Ideally, you would make your circuit and program, then measure what the current is looking like, then get the dedicated power supply.

If you don't have a bench power supply, you could measure the current with many fewer pixels doing what they will end up doing, measure and figure out what the full project might need.

This article

will put some details to the various recommendations made above and other best practices.

a7

I think the ESP8266 should be okay.
There are new and cheaper versions of the ESP32. If the libraries are updated for those, then there is no longer need for the ESP8266.

You will need to use a buffer such as a 74HCT14 (two of its gates in cascade per channel) to provide the 5 V logic for the WS2812 from the 3.3 V ESP.
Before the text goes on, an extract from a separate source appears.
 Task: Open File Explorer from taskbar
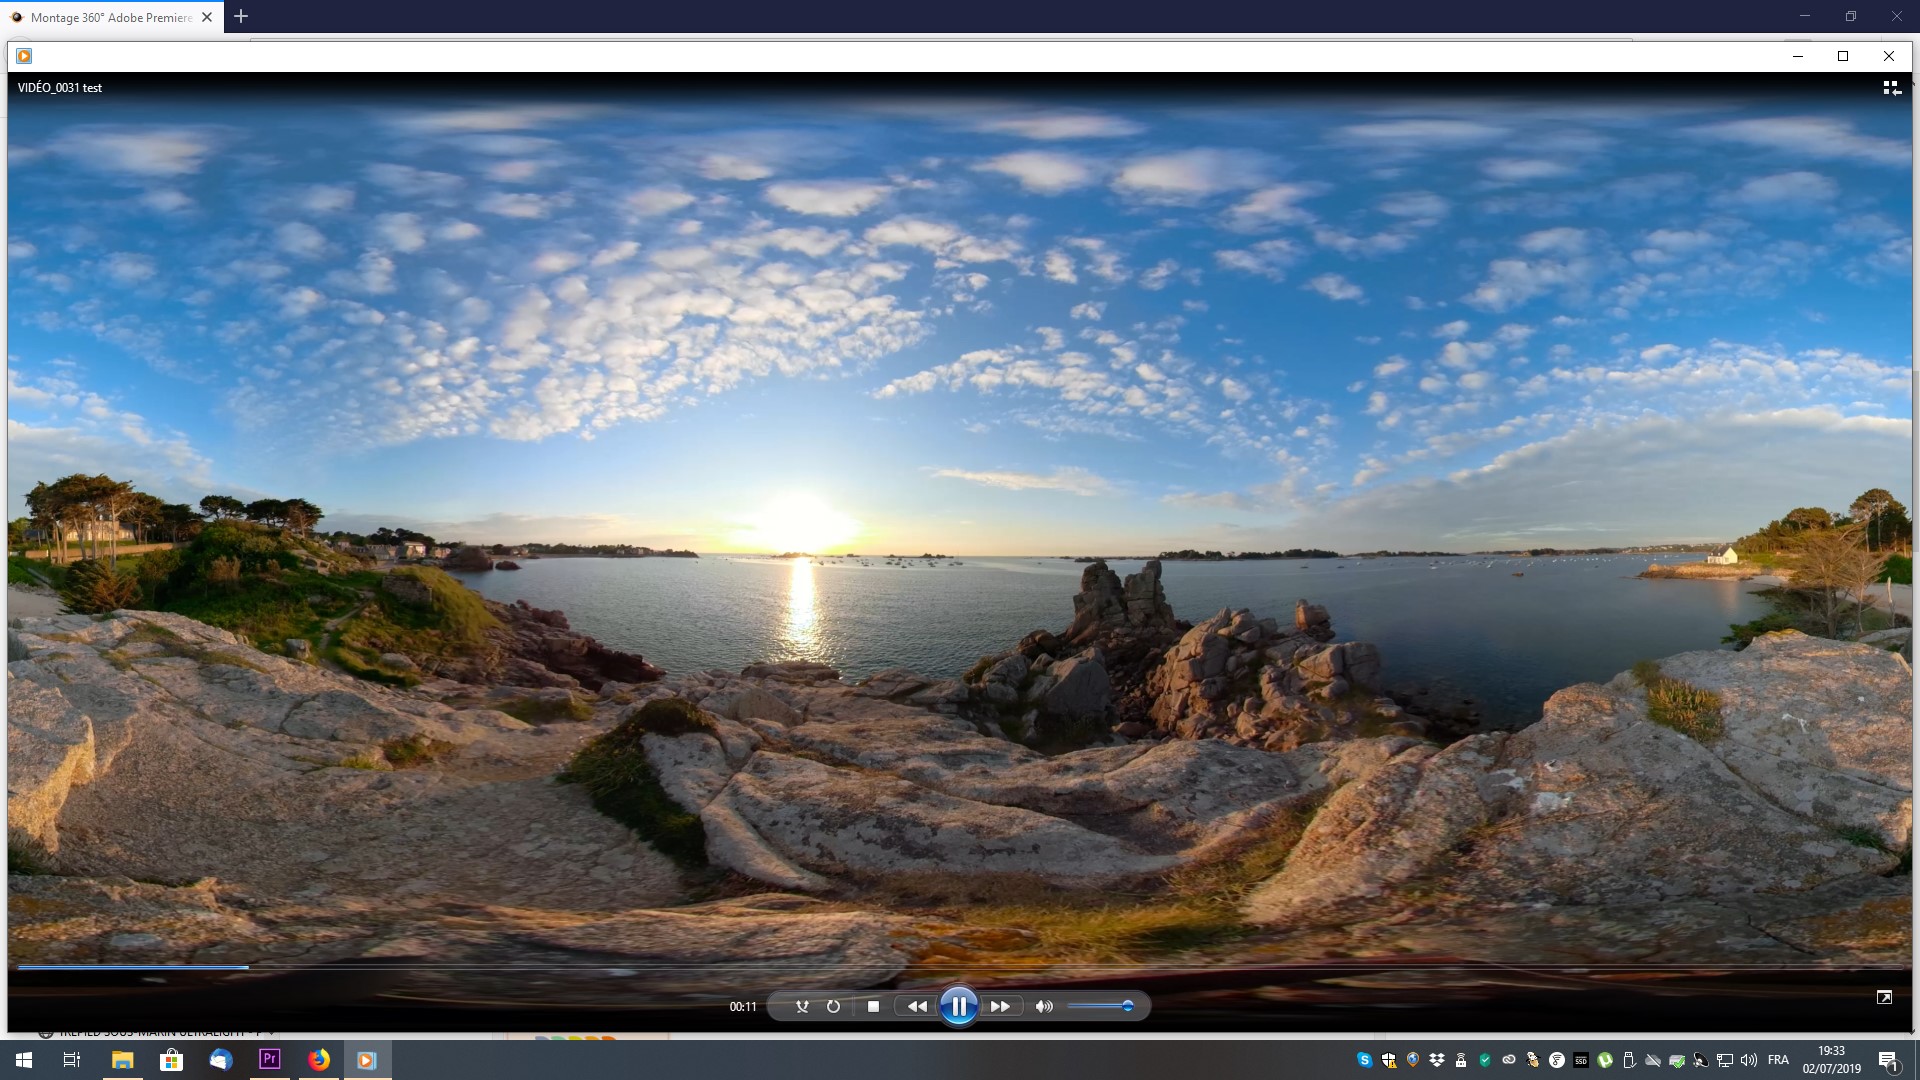click(122, 1059)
The WeMOS D1 Mini is cheaper than the NodeMCU and functionally equivalent.

An example of two separate ledstrips, with only 100 leds per frame:

I went ahead and got myself an esp8266, an esp32, and a 5v20amp power supply. Now I am facing the following challenges:

  1. My house has no outlet that officially supports more than 16 amps. I can reduce the led length to make sure it never actually draws more than that, however, the power supply is still rated for 20 amp, is plugging it into the 16 amp socket safe?

  2. @Paul_B mentioned that I would need a logic level shifter, is it necessary even though I am using a separate power supply and only the data is flowing from the esp32.

  3. How would I split the live wire and ground wire into separate wires for each panel? I get the concept schematically but what are the best practices to do it IRL?

Oh dear - you really have no idea about electricity, do you ? :rofl:

I suspect you are going to have considerable difficulty with the complexity of this project. :astonished:

Perhaps tell us what electrical/ electronic projects including and not including Arduino, you have worked on in the past?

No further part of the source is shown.